FALSE If politics matters deeply to you then yes, says Bose, you need to be aligned. But if it doesn’t, voting for different political parties probably won’t unseat your relationship to any extent. “Much more important is sharing the same values: what’s important to you, what you truly believe matters. If you don’t agree on values, it seeps into your everyday life and can affect your relationship at a very deep level.”
FALSE “In fact, they always come down to one thing: communication,” says Harrison. “Money and sex are taboo subjects in many families, and we all bring our family baggage to any relationship. But the issues aren’t about these things per se, they’re about being able to talk about these things – and everything else that matters.”
FALSE Even for an experienced therapist like Joanna Harrison, it’s often not clear whether a couple are going to make it through. “Individuals have different thresholds for what they can deal with in a relationship,” she says. “There are no absolutes, no moment where it has to be all over.”
FALSE In fact, says Abse, unconsciously we’re looking for someone who has attributes we’re lacking – because being with them helps us to learn different ways, and to grow our characters. “So if you’re a shy kind of person, you might find yourself attracted to someone gregarious.” It also means you can rely on the other person for those things – it’s the yin/yang thing. “A relationship is often more interesting and dynamic where there are challenges and differences.”
FALSE It’s not date nights that matter, says Harrison, it’s time together. So you don’t have to spend money or go out or have a treat (though that might be lovely). The bit your relationship needs is time shared as a couple: snuggled together on the sofa watching TV or a walk in the park can be every bit as good as a pricey meal out.
TRUE It’s tempting to hope a child who shares your genes, who you created together, will bond you and keep your relationship going. But, says Abse, relationship satisfaction goes down in the early weeks, months and years after the arrival of a baby. “Having a baby changes everything – you can’t underestimate that. You lose freedom, you lose autonomy, you lose intimacy. It’s a really challenging time for a couple.”
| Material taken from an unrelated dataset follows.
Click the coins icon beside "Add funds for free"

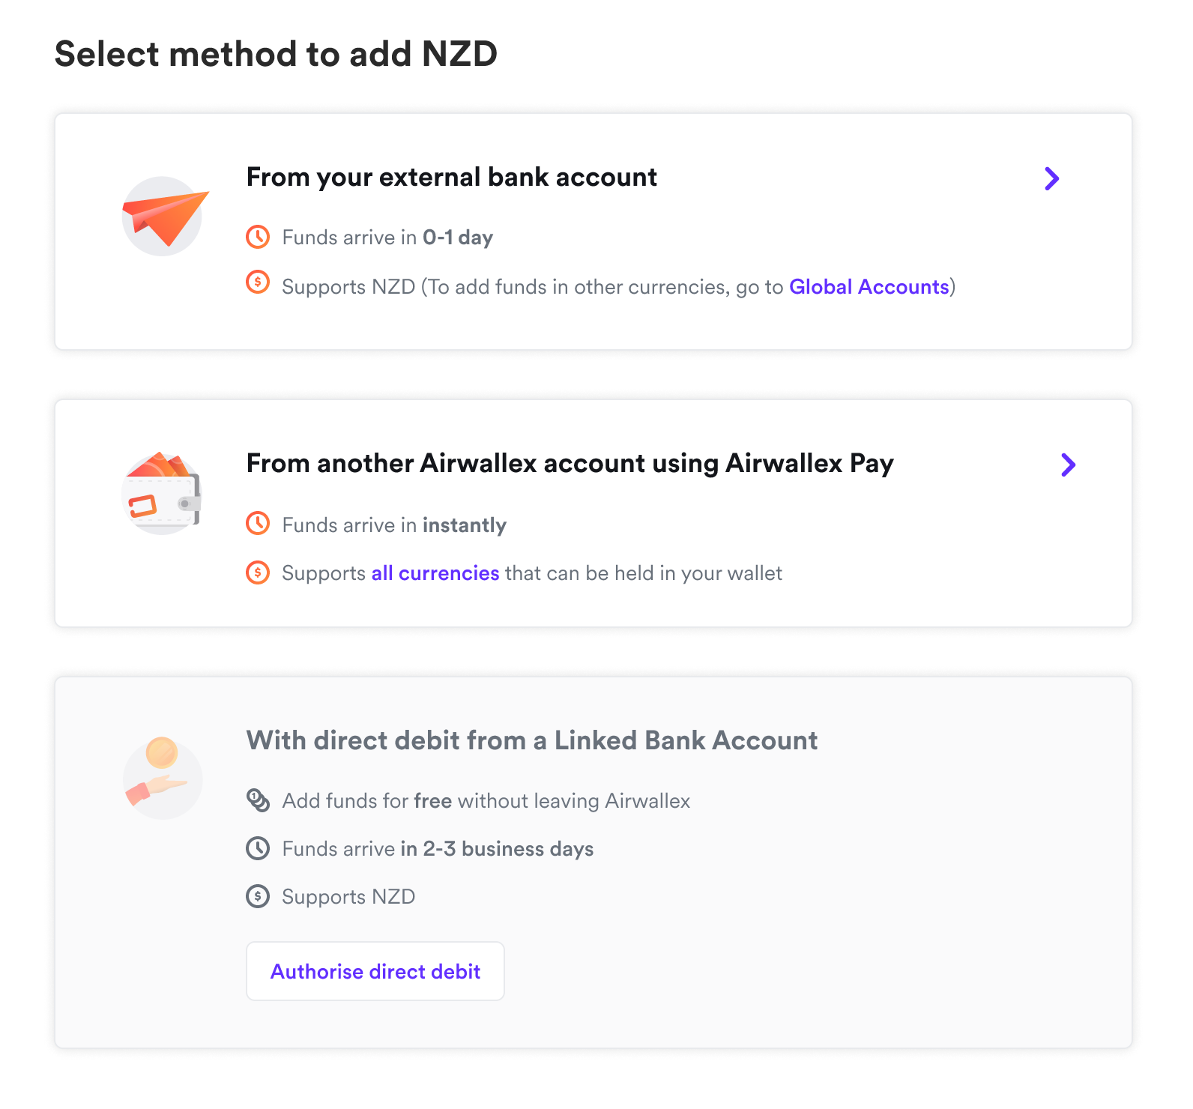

FALSE Viagra has sold us this idea, says Abse, and sure, in theory there’s no reason why sex should ever stop. But in the real world, things are different. “I’m wary of putting pressure on older people,” she says. “The reality is, for most long-term couples, sex drops off after their 50s or 60s. Those who carry on usually shift from swinging from the chandeliers to a more gentle, slow sex that might not involve penetration. It can be very intimate, but not all couples want it.”